Alternatively: What's the current status of Personally Identifying Information and language models?
I try to hide my real name whenever possible, out of an abundance of caution. You can still find it if you search carefully, but in today's hostile internet I see this kind of soft pseudonymity as my digital personal space, and expect to have it respected.
When playing around in GPT-3 I tried making sentences with my username. Imagine my surprise when I see it spitting out my (globally unique, unusual) full name!
Looking around, I found a paper that says language models spitting out personal information is a problem[1], a Google blog post that says there's not much that can be done[2], and an article that says OpenAI might automatically replace phone numbers in the future but other types of PII are harder to remove[3]. But nothing on what is actually being done.
If I had found my personal information on Google search results, or Facebook, I could ask the information to be removed, but GPT-3 seems to have no such support. Are we supposed to accept that large language models may reveal private information, with no recourse?
I don't care much about my name being public, but I don't know what else it might have memorized (political affiliations? Sexual preferences? Posts from 13-year old me?).

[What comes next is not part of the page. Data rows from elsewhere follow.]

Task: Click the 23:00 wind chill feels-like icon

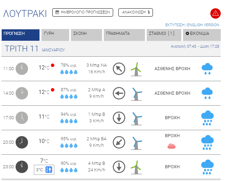Action: coord(49,170)
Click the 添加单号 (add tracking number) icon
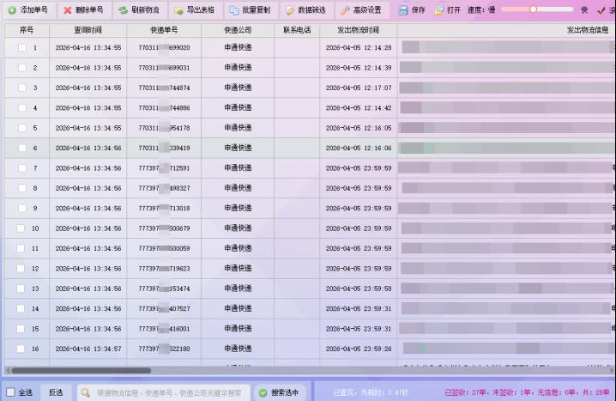This screenshot has height=401, width=616. pos(12,10)
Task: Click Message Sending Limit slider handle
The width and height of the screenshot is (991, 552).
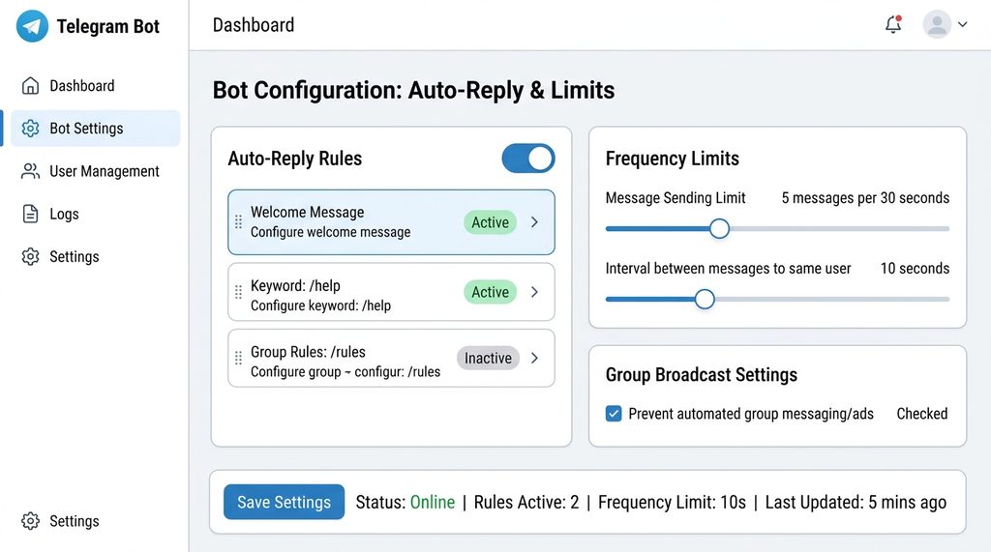Action: click(719, 229)
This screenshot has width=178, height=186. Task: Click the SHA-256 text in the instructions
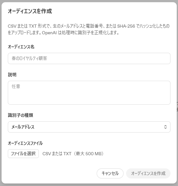tap(126, 26)
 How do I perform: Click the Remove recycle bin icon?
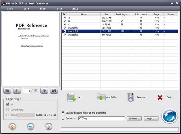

In the age of GDPR this feels like an enormous regression in privacy.
EDIT: a small thank you for everybody commenting so far for not directly linking to specific results or actually writing my name, however easy it might be.
If my request for pseudonymity sounds strange given my lax infosec:
- I'm more worried about the consequences of language models in general than my own case, and
- people have done a lot more for a lot less name information[4].
[1]: https://arxiv.org/abs/2012.07805
[2]: https://ai.googleblog.com/2020/12/privacy-considerations-in-...
[3]: https://www.theregister.com/2021/03/18/openai_gpt3_data/
[4]: https://en.wikipedia.org/wiki/Slate_Star_Codex#New_York_Time...
As a purely practical matter -- again, not going into whether this is how things should be, merely how they do be -- it is futile to want the internet as a whole to have a concept of privacy, or to respect the concept of a "digital personal space". If your phone number or other PII has ever been associated with your identity, that association will be in place indefinitely and is probably available on multiple data broker sites.
The best way to be anonymous on the internet is to be anonymous, which means posting without any name or identifier at all. If that isn't practical, then using a non-meaningful pseudonym and not posting anything personally identifiable is recommended.